Under the Medical Practices Act and its predecessors, when a corporation comprised of lay persons employs licensed physicians to treat patients and the corporation receives the fee, the corporation is unlawfully engaged in the practice of medicine. Watt v. State Board of Medical Examiners, 303 S.W.2d 884, 888 (Tex.Civ. App.-Dallas 1957, writ ref'd n.r.e.) cert. denied, 356 U.S. 912, 78 S. Ct. 669, 2 L. Ed. 2d 585 (1958); Rockett v. State Board of Medical Examiners, 287 S.W.2d 190, 192 (Tex.Civ.App.-San Antonio 1956, writ ref'd n.r.e.).
Although it is true that Dr. Adcock was not an "employee" of FBI under their agreement, the practical effect was the same. FBI would endeavor to get hospitals to contract with FMA and, in exchange, FMA gave to FBI 66.67% of the profits made through Dr.
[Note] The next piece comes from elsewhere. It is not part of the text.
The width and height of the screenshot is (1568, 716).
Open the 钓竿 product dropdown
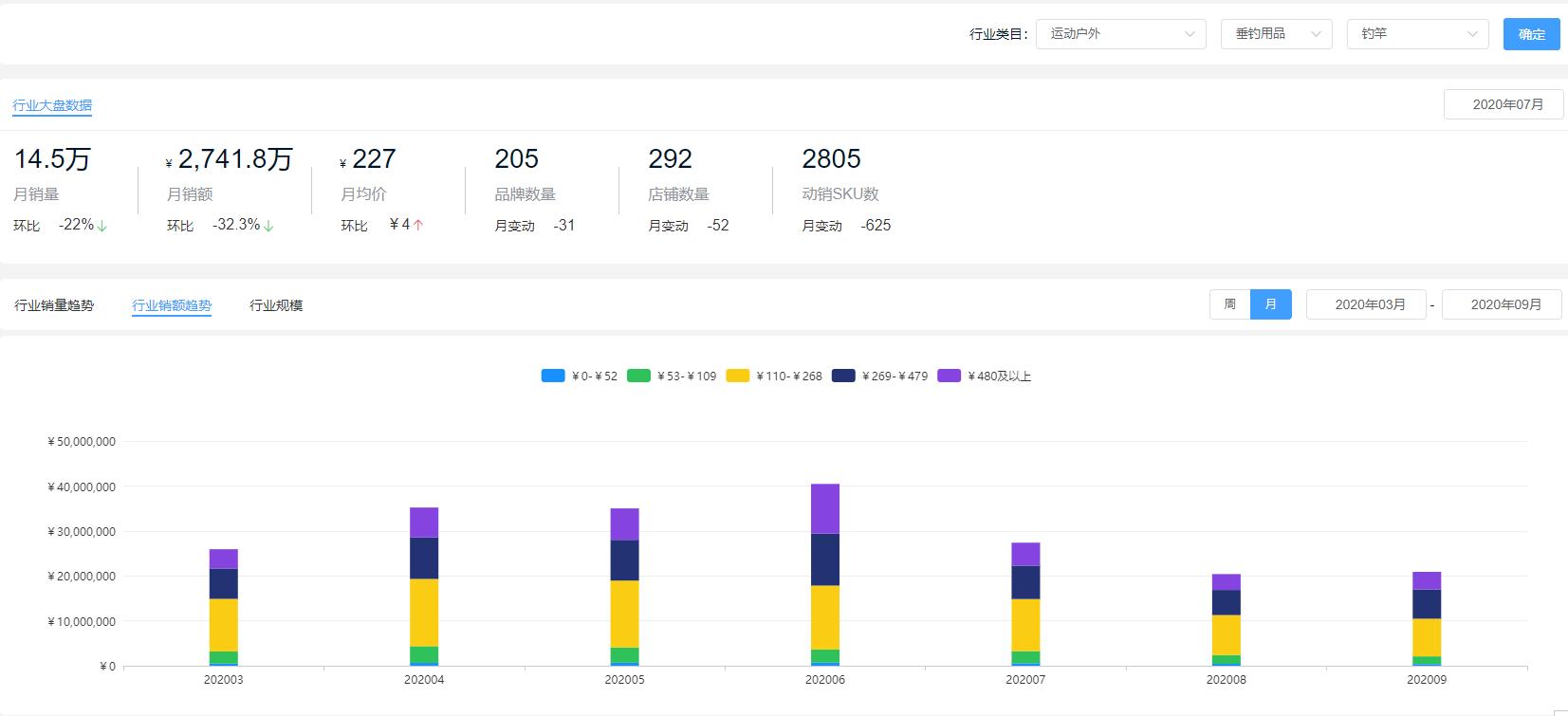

Adcock's practice. FBI also was empowered to hire staff for FMA to use in the hospitals under contract. In effect, Dr. Adcock allowed FBI to use his license to get contracts to provide emergency medical care and staff for hospital emergency rooms in exchange for which FBI received the majority of profits made through Dr. Adcock's practice of medicine, thereby indirectly allowing FBI to practice medicine without a license. The parties admit that the whole contractual scheme was developed to do indirectly that which they freely concede they could not do directly under the Medical Practices Act. The design, effect, and purpose of the management agreement contravenes the Medical Practices Act and therefore will not be enforced by the courts of this state. Lewis v. Davis, 145 Tex. 468, 477, 199 S.W.2d 146, 151 (Tex.1947); Woolsey v. Panhandle Refining Co., 131 Tex. 449, 455, 116 S.W.2d 675, 678 (Tex.1938); Baron v. Mullinax, Wells, Mauzy and Baab, Inc., 623 S.W.2d 457, 461 (Tex.App.-Texarkana 1981, writ ref'd n.r.e.); Wilson v. Teacher Retirement System of Texas, 617 S.W.2d 329, 332 (Tex.App.-Amarillo 1981, no writ). The oral "partnership" agreement alleged by FBI to exist between the parties is invalid as well for the reasons stated above.
When an attempt is made to bring an action upon an illegal contract, the courts of this state have uniformly held that they will leave the parties where they found them. Araiza v. Chapa, 319 S.W.2d 742, 743 (Tex.Civ.App.-San Antonio 1958, writ ref'd n.r.e.). We shall do the same.
For the reasons above stated, the judgment of the trial court is affirmed. It is *786 ordered that each party pay its own costs in the trial court and of this appeal.
NOTES
[1]  All references are to TEX.REV.CIV.STAT. ANN. art. 4495b et seq. (Vernon Supp.1986).